Okay, I’m seriously frustrated. I’ve been trying to find this McDonald’s for a while now. I know it’s nearby, but I just can’t seem to figure out where exactly it is, and it’s driving me crazy. This is a brand new experience for me—I’ve never in my life sought out a McDonald’s. I’ve also never tried to put myself in the place of a computer, or more accurately, a deep learning algorithm, to try and navigate. And I can say, it’s damn hard. Of course machines are better than humans if we go about it like this.
Let me back up—exposition is important here. MIT’s Computer Science and Artificial Intelligence Laboratory, also known as CSAIL, wanted to see if they could get computers to make decisions similar to the ones humans make in the context of our environment. For example, when we’re walking in a new city we might assess the safety level of a particular neighborhood, or when we pull off the highway in need of gas we might decide we’re more likely to find a station if we turn left rather than right at a stoplight. We might not consciously think all that hard about these decisions because we’ve made them countless times before, but our brains are actually factoring in a bunch of information, such as the state of the buildings and houses in the neighborhood or the number of people on the streets, or the direction from which we can hear street noise. We then proceed accordingly.
CSAIL’s question is whether or not computers can do the same thing, which involves them “seeing” their surroundings. And if this is possible, can computers make those decisions better than we can? The answer to the first question is yes, computers can do the same thing. The second question is more difficult to answer, hence CSAIL’s online demo, which asks users to find a McDonald’s. I thought it would be easy, but I was wrong. The demo gives the following instructions:
Imagine you are dropped at an arbitrary location in a city.
Without using the GPS or your phone, you need to find McDonald’s using only the visual cues around you.

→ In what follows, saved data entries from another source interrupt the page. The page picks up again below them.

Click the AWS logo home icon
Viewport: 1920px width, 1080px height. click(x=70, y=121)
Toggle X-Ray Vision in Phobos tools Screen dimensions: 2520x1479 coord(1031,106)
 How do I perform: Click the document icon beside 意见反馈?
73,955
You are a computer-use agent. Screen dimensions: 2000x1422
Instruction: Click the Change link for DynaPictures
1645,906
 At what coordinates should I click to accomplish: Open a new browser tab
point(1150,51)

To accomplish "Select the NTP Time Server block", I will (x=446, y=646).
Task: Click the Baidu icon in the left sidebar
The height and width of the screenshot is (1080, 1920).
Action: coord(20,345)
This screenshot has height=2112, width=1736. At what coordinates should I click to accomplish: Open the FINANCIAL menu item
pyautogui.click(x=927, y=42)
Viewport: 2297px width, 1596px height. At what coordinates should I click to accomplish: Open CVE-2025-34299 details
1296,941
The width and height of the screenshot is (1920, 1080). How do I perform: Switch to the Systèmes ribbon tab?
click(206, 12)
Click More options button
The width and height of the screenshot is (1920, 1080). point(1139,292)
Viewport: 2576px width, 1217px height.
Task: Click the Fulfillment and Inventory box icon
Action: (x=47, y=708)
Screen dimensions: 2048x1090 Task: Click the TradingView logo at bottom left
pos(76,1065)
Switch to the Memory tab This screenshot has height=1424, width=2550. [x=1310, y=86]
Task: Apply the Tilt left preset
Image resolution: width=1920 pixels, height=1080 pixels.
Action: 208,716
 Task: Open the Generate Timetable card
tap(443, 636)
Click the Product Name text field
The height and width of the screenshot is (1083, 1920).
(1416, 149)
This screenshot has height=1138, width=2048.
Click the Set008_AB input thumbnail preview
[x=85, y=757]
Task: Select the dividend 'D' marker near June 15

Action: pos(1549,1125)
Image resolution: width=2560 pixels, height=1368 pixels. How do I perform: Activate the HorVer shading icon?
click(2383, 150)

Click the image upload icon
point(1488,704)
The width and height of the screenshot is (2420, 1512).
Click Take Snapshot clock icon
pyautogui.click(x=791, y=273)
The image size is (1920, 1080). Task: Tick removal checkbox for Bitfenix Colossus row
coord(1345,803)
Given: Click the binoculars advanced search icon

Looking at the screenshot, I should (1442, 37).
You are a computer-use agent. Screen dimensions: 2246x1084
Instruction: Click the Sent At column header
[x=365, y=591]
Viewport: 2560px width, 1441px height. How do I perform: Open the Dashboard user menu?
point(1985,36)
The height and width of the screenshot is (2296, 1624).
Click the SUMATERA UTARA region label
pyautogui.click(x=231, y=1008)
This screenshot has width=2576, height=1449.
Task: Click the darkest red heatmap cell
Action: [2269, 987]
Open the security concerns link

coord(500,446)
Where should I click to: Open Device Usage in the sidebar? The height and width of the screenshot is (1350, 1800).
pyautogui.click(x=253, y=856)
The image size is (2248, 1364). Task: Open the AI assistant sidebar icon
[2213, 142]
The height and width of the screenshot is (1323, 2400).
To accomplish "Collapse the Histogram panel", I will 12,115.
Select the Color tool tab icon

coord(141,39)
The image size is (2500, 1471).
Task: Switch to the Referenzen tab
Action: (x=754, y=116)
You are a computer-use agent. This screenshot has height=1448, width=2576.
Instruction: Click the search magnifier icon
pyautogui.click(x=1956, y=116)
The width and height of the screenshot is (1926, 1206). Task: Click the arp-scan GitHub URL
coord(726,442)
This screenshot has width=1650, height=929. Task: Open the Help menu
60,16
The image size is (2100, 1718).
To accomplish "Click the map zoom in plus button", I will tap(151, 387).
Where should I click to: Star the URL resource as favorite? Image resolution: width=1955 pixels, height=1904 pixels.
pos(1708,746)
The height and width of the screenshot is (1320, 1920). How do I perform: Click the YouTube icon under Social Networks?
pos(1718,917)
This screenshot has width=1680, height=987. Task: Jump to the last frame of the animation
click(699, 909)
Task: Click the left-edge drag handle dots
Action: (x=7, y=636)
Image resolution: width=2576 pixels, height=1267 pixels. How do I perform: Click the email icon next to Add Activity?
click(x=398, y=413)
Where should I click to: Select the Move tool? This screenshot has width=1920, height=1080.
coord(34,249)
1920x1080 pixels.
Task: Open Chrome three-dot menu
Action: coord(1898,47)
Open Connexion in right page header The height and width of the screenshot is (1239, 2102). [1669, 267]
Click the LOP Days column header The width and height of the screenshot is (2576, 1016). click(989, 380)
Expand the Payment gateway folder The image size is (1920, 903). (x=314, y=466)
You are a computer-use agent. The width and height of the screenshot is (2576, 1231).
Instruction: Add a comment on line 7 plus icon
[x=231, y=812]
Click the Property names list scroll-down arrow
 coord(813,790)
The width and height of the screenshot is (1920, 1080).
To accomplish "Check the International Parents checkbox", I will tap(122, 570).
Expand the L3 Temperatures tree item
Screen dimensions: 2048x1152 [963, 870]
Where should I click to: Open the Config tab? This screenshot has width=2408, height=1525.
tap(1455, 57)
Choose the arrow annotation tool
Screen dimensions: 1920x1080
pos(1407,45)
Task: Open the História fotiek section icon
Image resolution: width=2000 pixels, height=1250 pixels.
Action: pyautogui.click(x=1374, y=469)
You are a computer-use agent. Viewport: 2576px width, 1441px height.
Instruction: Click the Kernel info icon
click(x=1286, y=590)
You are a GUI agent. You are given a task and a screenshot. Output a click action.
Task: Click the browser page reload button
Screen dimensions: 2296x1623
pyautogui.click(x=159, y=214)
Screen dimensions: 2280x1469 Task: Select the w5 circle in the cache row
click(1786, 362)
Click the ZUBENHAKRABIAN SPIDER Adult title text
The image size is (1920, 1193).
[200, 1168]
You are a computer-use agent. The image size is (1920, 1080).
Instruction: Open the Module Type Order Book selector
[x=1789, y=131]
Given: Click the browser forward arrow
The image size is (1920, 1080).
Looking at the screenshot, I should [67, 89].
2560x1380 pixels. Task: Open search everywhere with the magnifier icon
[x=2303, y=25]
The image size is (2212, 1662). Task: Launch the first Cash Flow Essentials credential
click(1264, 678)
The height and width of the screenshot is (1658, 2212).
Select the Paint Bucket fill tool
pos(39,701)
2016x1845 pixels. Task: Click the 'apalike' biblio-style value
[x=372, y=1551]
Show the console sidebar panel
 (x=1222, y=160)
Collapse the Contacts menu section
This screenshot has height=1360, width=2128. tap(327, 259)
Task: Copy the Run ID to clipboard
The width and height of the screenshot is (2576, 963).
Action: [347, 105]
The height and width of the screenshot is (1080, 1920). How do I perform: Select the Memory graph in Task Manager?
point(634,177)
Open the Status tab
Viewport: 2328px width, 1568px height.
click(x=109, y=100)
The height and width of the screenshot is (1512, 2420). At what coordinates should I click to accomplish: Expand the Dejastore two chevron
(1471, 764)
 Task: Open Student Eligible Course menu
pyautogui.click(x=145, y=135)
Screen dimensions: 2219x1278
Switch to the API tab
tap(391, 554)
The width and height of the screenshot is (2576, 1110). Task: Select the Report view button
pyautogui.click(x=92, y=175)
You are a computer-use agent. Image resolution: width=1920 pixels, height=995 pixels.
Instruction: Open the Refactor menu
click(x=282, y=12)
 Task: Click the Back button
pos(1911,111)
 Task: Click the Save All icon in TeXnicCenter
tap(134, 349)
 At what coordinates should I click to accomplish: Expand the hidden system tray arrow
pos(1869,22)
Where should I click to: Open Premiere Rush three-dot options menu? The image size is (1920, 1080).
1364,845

By clicking the images on the left (‘W’:North, ‘A’:West, ‘S’:South, and ‘D’:East), navigate around the city until you find McDonald’s.
A message will show up to let you know you have found it. Good luck, and safe travels! Note: You do not need to follow the street!
Sounds easy enough, right? Except it’s not. I virtually wandered the streets looking for the otherwise ubiquitous McDonald’s and never found one, perhaps in part because I find the interface to be, for lack of a better term, wonky. I don’t process visual information like a computer does, but apparently some people do. CSAIL says humans actually performed better on the “find the McDonald’s” task, but that computers did better on a variation of that involved assessing which of two photos was closer to the McDonald’s.
Of course, the computer has access to all kinds of information we don’t. In developing the algorithm, researchers gave the machines access to 8 million Google images from major American cities, as well as embedded GPS data with regards to the locations of the McDonald’s and the corresponding crime rates.
That part isn’t all that different from the way Watson pulls up information, but the impressive part is that the deep learning algorithm essentially teaches itself how to correlate the photos with the data. The program learned—by itself—that taxis, police vehicles, and prisons are frequently near McDonald’s restaurants (yay?), but that bridges, cliffs, and sandbars aren’t. Okay, so maybe that last part doesn’t seem particularly brilliant, but on a bigger level, we’re talking about computers making inferences and connections which lead to identifying patterns and the ability to make accurate predictions.
And now that I know what to look for, I’m headed back to the online demo. I’m going to find this damn McDonald’s.